On Mon, Oct 14, 2013 at 11:46 AM, Craig Weinberg <[email protected]>wrote:

> A first draft that I posted over the weekend. *
> *
>
> *I. Trailing Dovetail Argument (TDA)*
>
> *A. Computationalism makes two ontological assumptions which have not
> been properly challenged:*
>
>    - *The universality of recursive cardinality*
>    - *Complexity driven novelty*.
>
> Both of these, I intend to show, are intrinsically related to
> consciousness in a non-obvious way.
>
> *B. Universal Recursive Cardinality*
>
> Mathematics, I suggest is defined by the assumption of universal
> cardinality: The universe is reducible to a multiplicity of discretely
> quantifiable units. The origin of cardinality, I suggest, is the
> partitioning or multiplication of a single, original unit, so that every
> subsequent unit is a recursive copy of the original.
>
> Because recursiveness is assumed to be fundamental through math, the idea
> of a new ‘one’ is impossible. Every instance of one is a recurrence of the
> identical and self-same ‘one’, or an inevitable permutation derived from
> it. By overlooking the possibility of absolute uniqueness, computationalism
> must conceive of all events as local reproductions of stereotypes from a
> Platonic template rather than ‘true originals’.
>
> A ‘true original’ is that which has no possible precedent. The number one
> would be a true original, but then all other integers represent multiple
> copies of one. All rational numbers represent partial copies of one. All
> prime numbers are still divisible by one, so not truly “prime”, but
> pseudo-prime in comparison to one. One, by contrast, is prime, relative to
> mathematics, but no number can be a true original since it is divisible and
> repeatable and therefore non-unique. A true original must be indivisible
> and unrepeatable, like an experience, or a person. Even an experience which
> is part of an experiential chain that is highly repetitive is, on some
> level unique in the history of the universe, unlike a mathematical
> expression such as 5 x 4 = 20, which is never any different than 5 x 4 =
> 20, regardless of the context.
>
> I think that when we assert a universe of recursive recombinations that
> know no true originality, we should not disregard the fact that this
> strongly contradicts our intuitions about the proprietary nature of
> identity.  A generic universe would seem to counterfactually predict a very
> low interest in qualities such as individuality and originality, and
> identification with trivial personal preferences. Of course, what we see
> the precise opposite, as all celebrity it propelled by some suggestion
> unrepeatability and the fine tuning of lifestyle choices is arguably the
> most prolific and successful feature of consumerism.
>
> If the experienced universe were strictly an outcropping of a machine that
> by definition can create only trivially ‘new’ combinations of copies, why
> would those kinds of quantitatively recombined differences such as that
> between 456098209093457976534 and 45609420909345797353 seem insignificant
> to us, but the difference between a belt worn by Elvis and a copy of that
> belt to be demonstrably significant to many people?
>
> *C. Complexity Driven Novelty*
>
> Because computationalism assumes *finite* simplicity,  that is, it
> provides only a pseudo-uniqueness by virtue of the relatively low
> statistical probability of large numbers overlapping each other precisely.

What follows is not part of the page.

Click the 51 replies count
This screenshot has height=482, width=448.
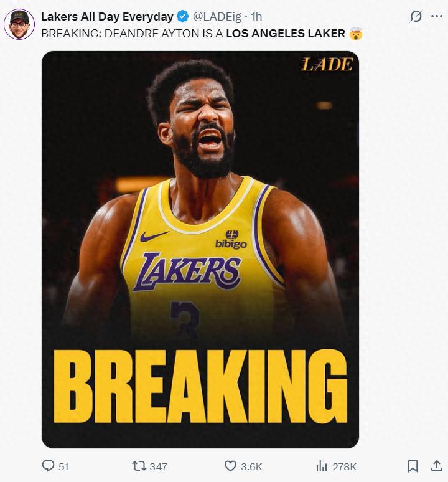(63, 466)
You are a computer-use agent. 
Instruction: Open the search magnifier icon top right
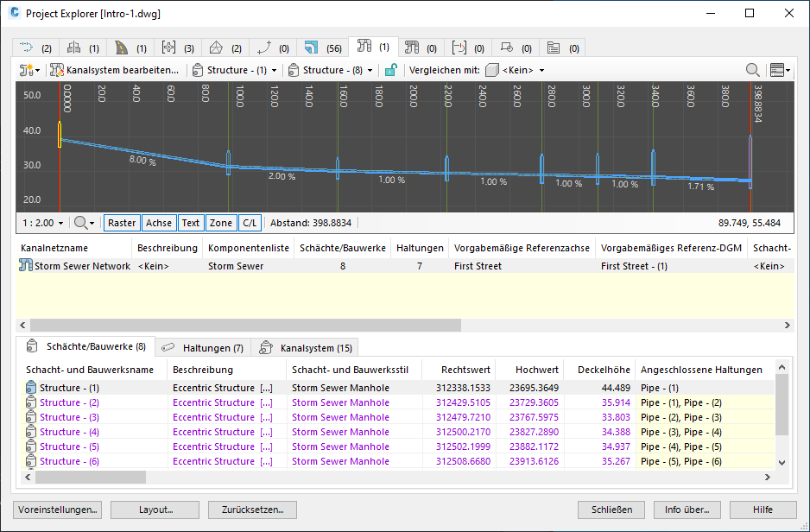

> There is no irreducible originality to the original Mona Lisa, only the
> vastness of the physical painting’s microstructure prevents it from being
> exactly reproduced very easily.  Such a perfect reproduction, under
> computationalism is indistinguishable from the original and therefore
> neither can be more original than the other (or if there are unavoidable
> differences due to uncertainty and incompleteness, they would be noise
> differences which we would be of no consequence).
>
> *This is where information theory departs from realism, since reality
> provides memories and evidence of which Mona Lisa is new and which one was
> painted by Leonardo da Vinci at the beginning of the 16th century in
> Florence, Italy, Earth, Sol, Milky Way Galaxy*.*
>
> Mathematics can be said to allow for the possibility of novelty only in
> one direction; that of higher complexity. New qualities, by
> computationalism, must arise on the event horizons of something like the
> Universal Dovetailer. If that is the case, it seems odd that the language
> of qualia is one of rich simplicity rather than cumbersome computables.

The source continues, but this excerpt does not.